From: Dennis Heuer (dh@triple-media.com)
Date: Mon Apr 13 2009 - 23:57:41 CDT
On Mon, 13 Apr 2009 19:51:07 -0600
"Doug Ewell" <doug@ewellic.org> wrote:
> Try not to think in terms of "keys" when talking about the things
> encoded in Unicode or any other coded character set. The Escape key is
> not always associated with the character U+001B. Its use is dependent
> on operating system and application. In most Windows apps, it does not
> generate a character at all.
try to understand the term key ;) we're not talking about symbols or
glyphs here. though these are the visible descriptors on a keyboard, the
board is called key-board and not symbol-board or button-board. if you
think more deeply about this fact, you'll see that i used the correct
term. keys are things held for or providing access to something else,
which should specified somehow more or less. time might show that users
don't care and misuse a key for something else (not always in the worst
sense.) however, a key stays a key. in other words: unicode characer
codes are keys to an intended meaning, visually represented (if
possible) by the image that expresses (hopefully) best this meaning.
this meaning may be reasonable or not, too global, too strict, and
sometimes conflicting too. however, this is why talking about the
intend behind some certain defined keys is valuable.
> Providing a mechanism to switch from one character set to another is the
> job of ISO 2022, not of any individual character set. Try reading it
> again. Give yourself a bit of time.
read on to understand my critique...
On Mon, 13 Apr 2009 22:12:27 -0400
David Starner <prosfilaes@gmail.com> wrote:
> Gag me with a spoon.
i really think that this describes best your answers. they are
traditional, loose, and they are also ignorant. don't know how
to answer best. for example:
> Yes, because that's the tool that does the job.

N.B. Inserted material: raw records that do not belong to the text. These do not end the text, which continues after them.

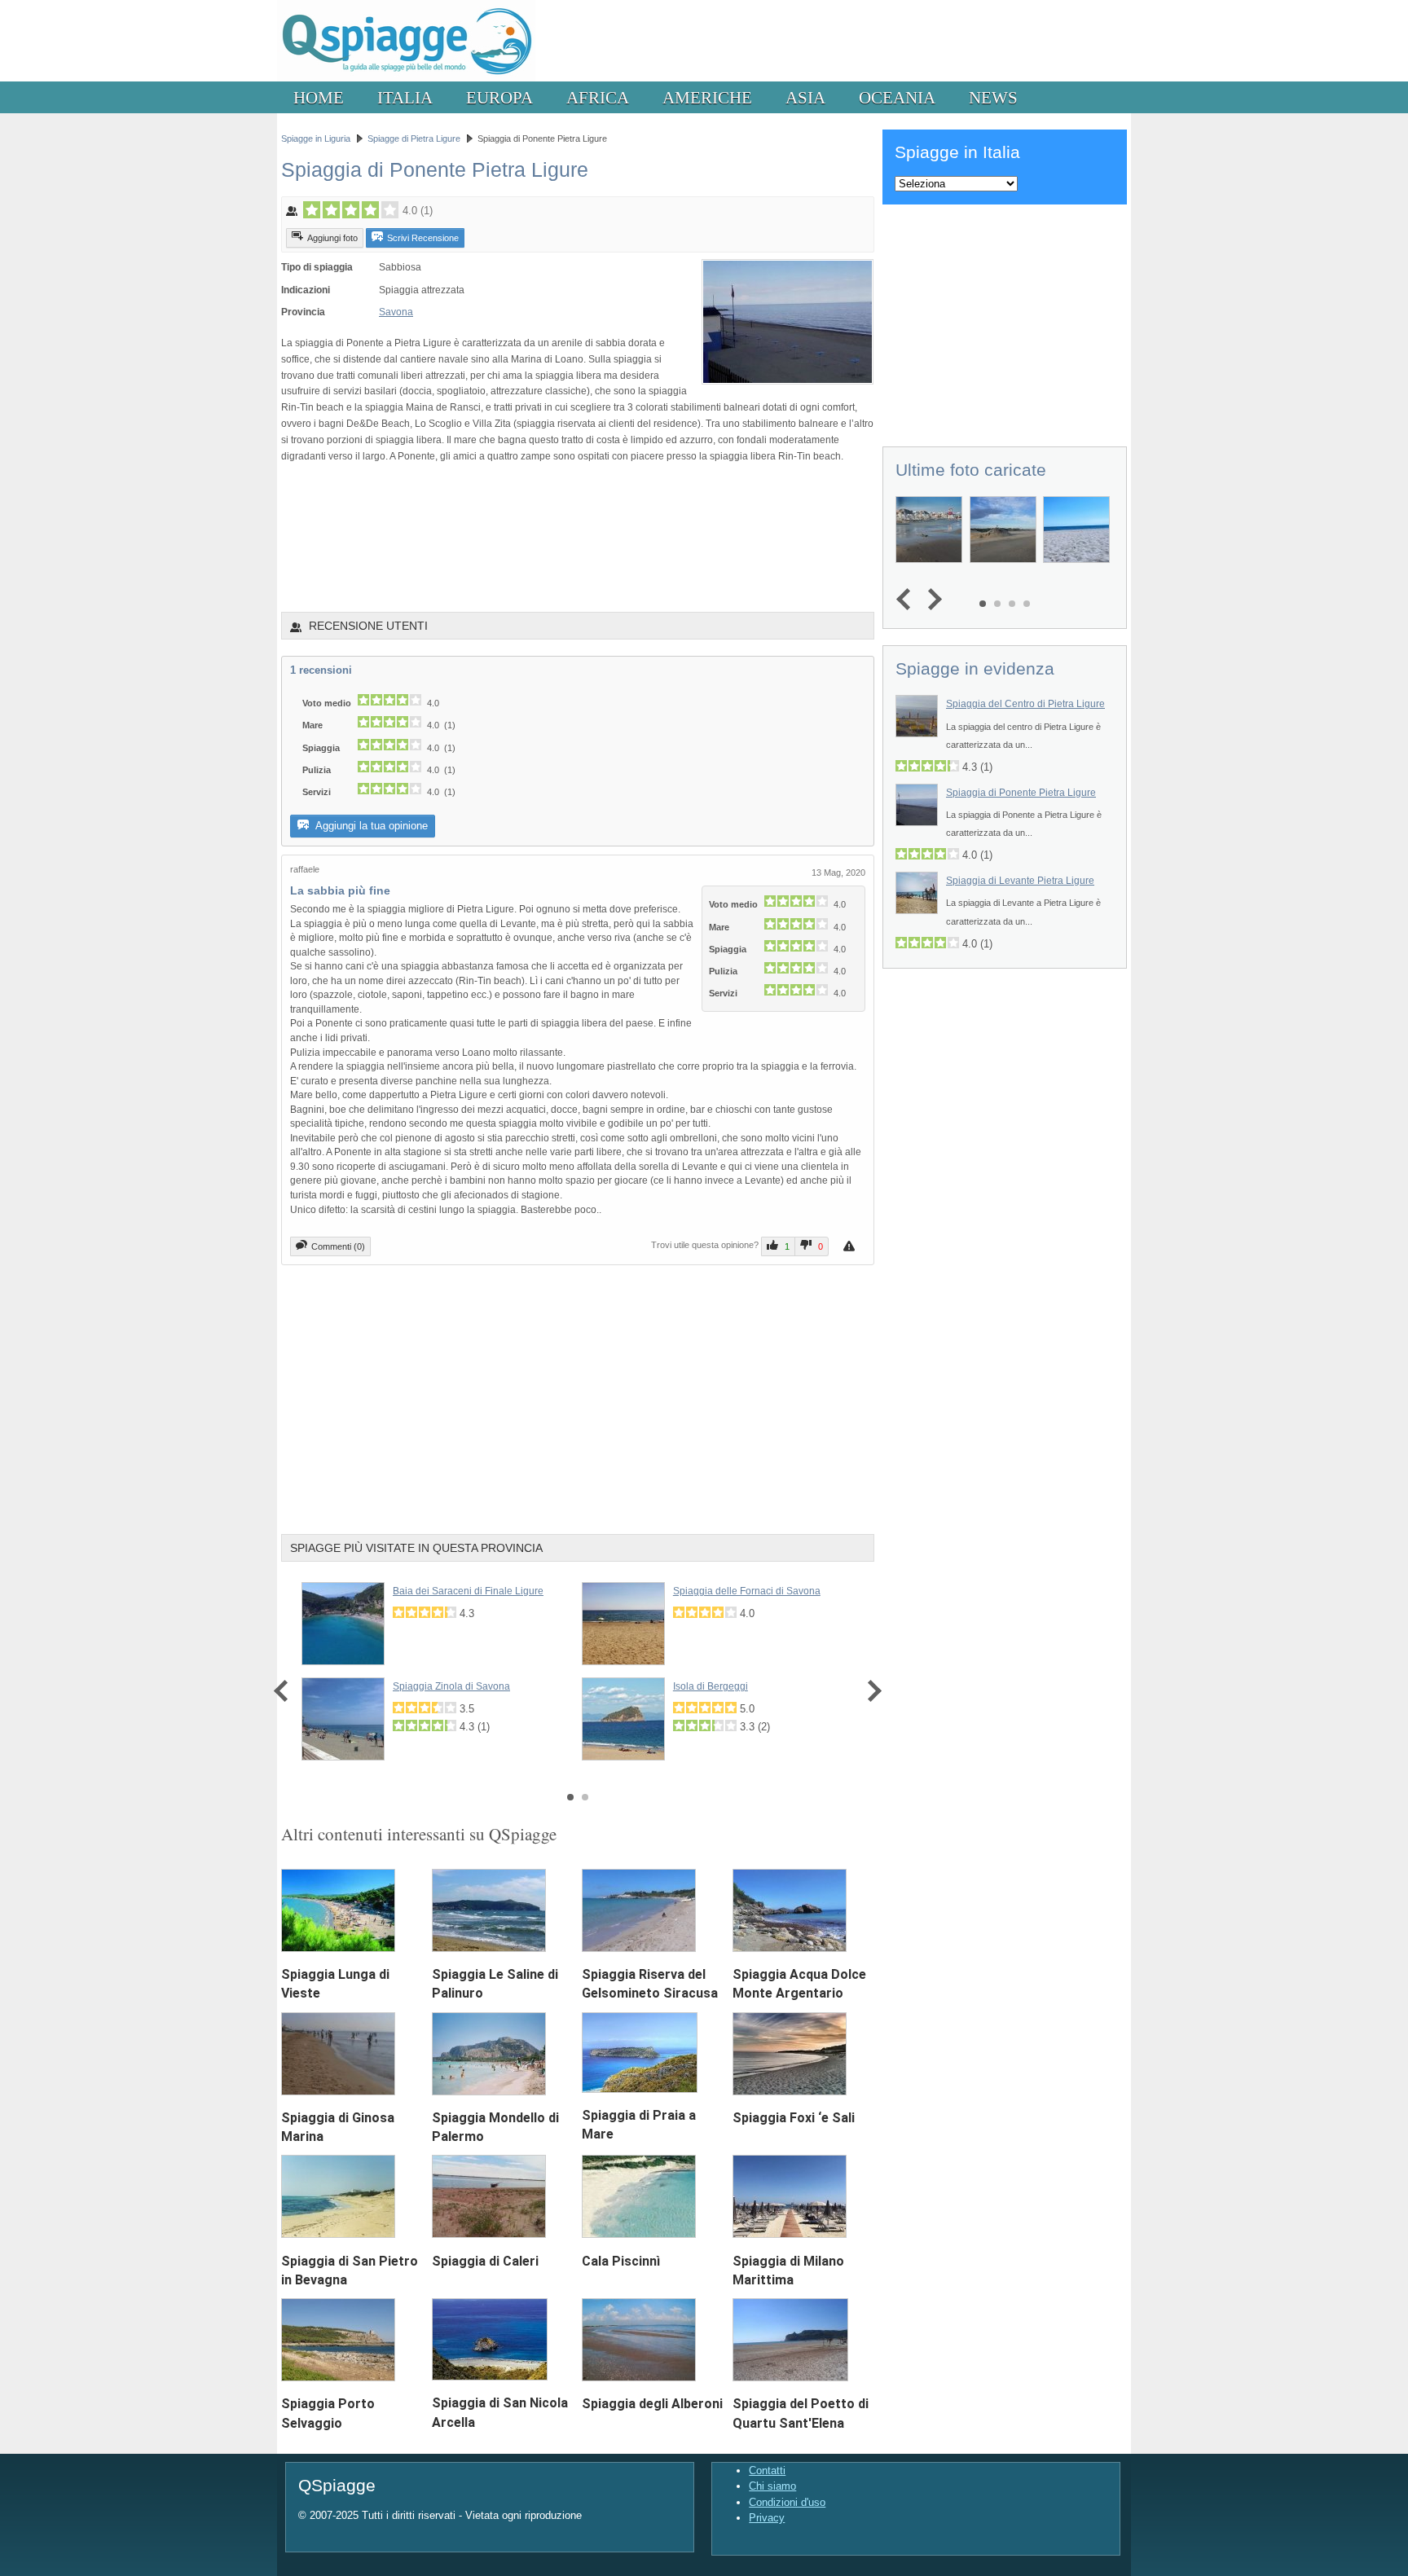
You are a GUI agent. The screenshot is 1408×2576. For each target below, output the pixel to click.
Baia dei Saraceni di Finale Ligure (468, 1591)
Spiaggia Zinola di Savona (451, 1686)
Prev (285, 1692)
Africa (597, 97)
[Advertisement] (577, 537)
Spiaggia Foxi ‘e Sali (794, 2117)
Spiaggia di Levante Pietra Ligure (1020, 880)
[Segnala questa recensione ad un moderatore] (851, 1246)
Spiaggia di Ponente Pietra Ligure (1021, 792)
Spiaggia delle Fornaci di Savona (747, 1591)
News (993, 97)
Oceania (897, 97)
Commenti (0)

haehh? the escape key wasn't invented for this but used up for this. it
is used extremely differently and there are many coding conventions,
which already answers why your named standards never got widespread.
they only behave well in environments agreeing on them. escape sequences
are messy, and one can't tell from a text file which convention is
behind an escape sequence. hence, was it ISO-2022 or a different one?
none is dominant to a simple text editor. a commandline editor would
rather interpret all codes as ANSI-codes. yes, in some cases one can
say that it can't be this convention. but does one know by that which
it was? this is, for example, why unicode actually has included separate
characters for ambiguous cases, like for 'newline', only to name one.
one thing i must state very clearly: ISO-2022 is not made for simple
text, it is made for environments where an agreement can be reached.
gnomepad has no idea of that. what is the use of ISO-2022 to gnomepad
if gnomepad can't detect it seriously (always safe) from a file it
reads? i think that you stick to conveniences (quick answers) without
seeing that the combination of unicode and ISO-2022 may work but not in
all cases. rethink the 'if' in the earlier posted paragraph from the
ISO-10646 standard. there is a reason for this 'if'. this reason is
crucial to the failure of ISO-2022 in reamls other than the initially
intended.
and, escape sequences do not neccessarily show up as junk. the shell
knows configuration for this, for example. on some systems, escape
sequences can even make the computer unresponsible (terminals, for
example). they can be quite dangerous because different systems
interpret them differently. there is no single approach to it. calling
this a "very lightweight form of error message for lightweight program"
provokes horror visions of how your system works.
just read this text from the sysctl manpage:
-N Use this option to only print the names. It may be useful with
shells that have programmable completion.
this is not about escape sequences but shows how things can blow up
just by printing content otherwise seen as harmless. so what about
accidentially sending escape sequences to an esc-sensitive shell with
cat or sed? the point is that the esc semantics *are* problematic and,
thus, many tools provide options to filter them out or to convert them
into \x.., for example.
if i were writing to the POSIX standards body, OK! however, ISO-10646
was invented to solve problems instead of carrying them out with
"lightweight" propositions.
to explain my aggressive style: i'm fully shocked by your answers! do
you think that you have treated this subject sensible?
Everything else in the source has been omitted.